NPR was expected to tell the staff of its Bryant Park Project this week that the morning show will be discontinued July 25, the New York Times reported yesterday. After 10 months’ production, the show aimed at a younger-than-Morning Edition audience was getting an online audience of a million unique users a month this spring but aired on only five analog public radio stations and 19 digital multicast channels, the newspaper said.

New blog lifts the hood on NPR.org

NPR launched Inside NPR.org, a blog, similar to advance blogs used to shape new programs such as The Bryant Park Project, that will serve as a sounding board for the network’s digital plans. Online staff will discuss services and products under development and seek feedback from users. “We hope that talking about these activities more openly will help create a virtuous cycle of product development and feedback,” wrote post authors Andy Carvin and Daniel Jacobson.

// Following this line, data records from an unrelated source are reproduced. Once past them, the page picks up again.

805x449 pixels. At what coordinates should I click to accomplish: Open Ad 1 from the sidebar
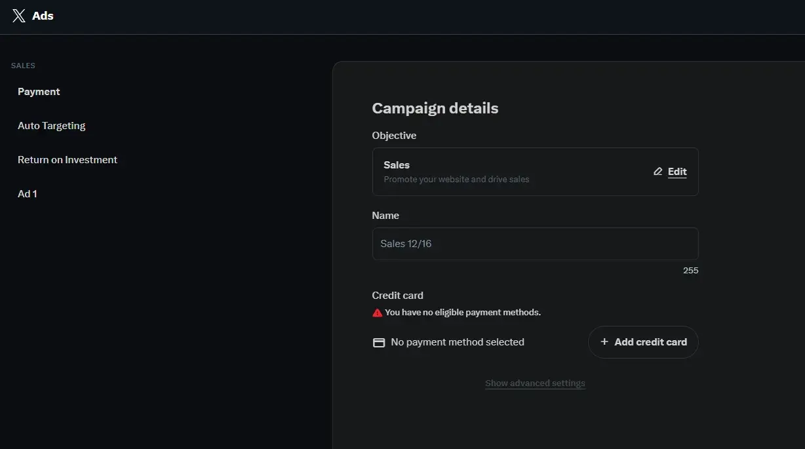pos(27,194)
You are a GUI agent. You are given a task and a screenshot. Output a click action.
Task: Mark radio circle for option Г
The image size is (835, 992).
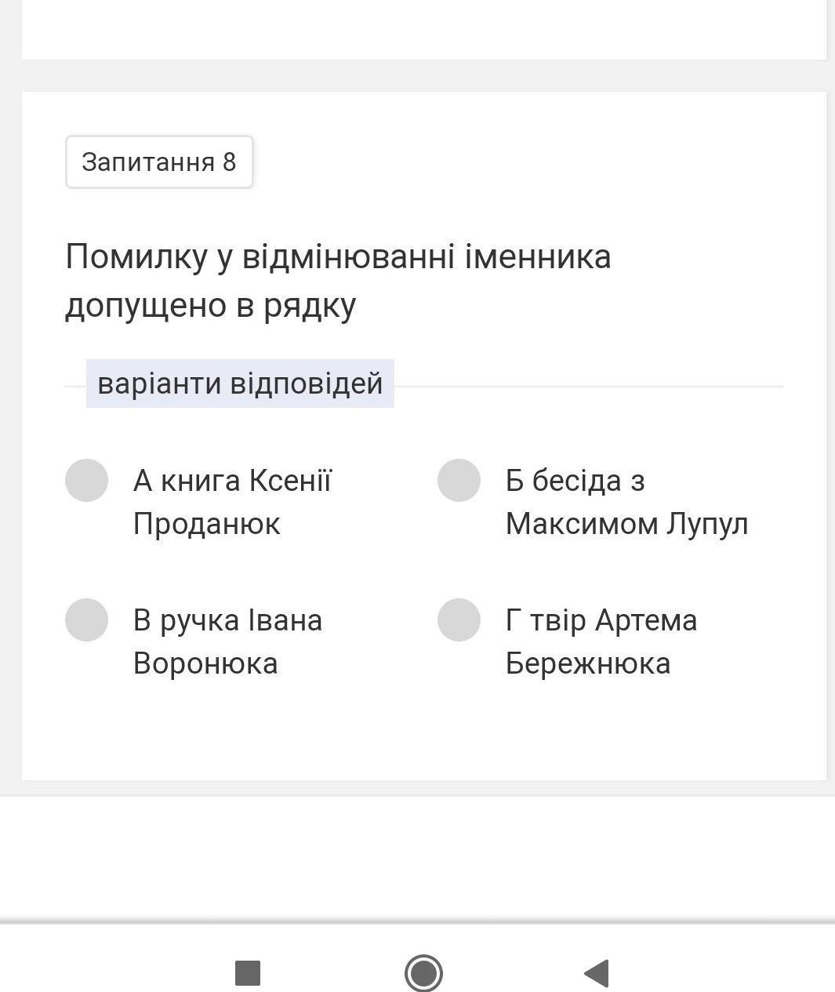tap(459, 620)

Getler: WW cover-up is worse than the crime

Washington Week made an apparently innocent slip-of-the-tongue much worse by erasing it from the program’s transcript, writes PBS Ombudsman Michael Getler. On June 20, moderator Gwen Ifill clearly didn’t mean to imply that Al Gore was gay when she said he “came out of the closet” to endorse presidential hopeful Barack Obama. But after a blogger named Tony Peyser asked about the slip-up, a producer changed the transcript. (The original transcript is available here.) Peyser, naturally, noted this in his blog, which points up the stupidity of the decision to change it in the first place, Getler writes. “Now, altering a transcript to remove a controversial or embarrassing statement is a very bad and fundamental journalistic sin, and also professionally stupid because someone will always catch it,” he said.

University of Georgia buys TV station near Athens as journalism lab

At a time when educational institutions are more likely to be spinning off broadcast stations, the University of Georgia has bought a CBS-TV affiliate in Toccoa, 50 miles north of the Athens campus. The school agreed to pay owner Media General about $1.6 million plus DTV costs f0r WNEG-TV, says the asset purchase agreement and will use it as a teaching lab for communications students producing local programs for the northeast corner of the state, according to Dean E. Culpepper Clark’s remarks on the station’s own newscast and in the Independent-Mail of Anderson, S.C. The station will remain a commercial broadcaster, but Clark indicated it may drop its CBS affiliation. Clark came to the university two years ago from the University of Alabama, where he was involved in acquiring Tuscaloosa station (now WVUA) for teaching purposes.

Two local shows cancelled as Jones departs WBEZ

Chicago Public Radio programming v.p. Ron Jones exits for “a new adventure” as the station cuts two local programs, Hello Beautiful and Right Now, an afternoon talk show. The cuts, announced this week as the station’s board met to approve the budget for the new fiscal year, prompts Chicago Reader venting about Vocalo, the experimental service for younger, web-savvy media consumers and creators. Robert Feder of the Sun-Times summarizes staff reassignments (scroll down).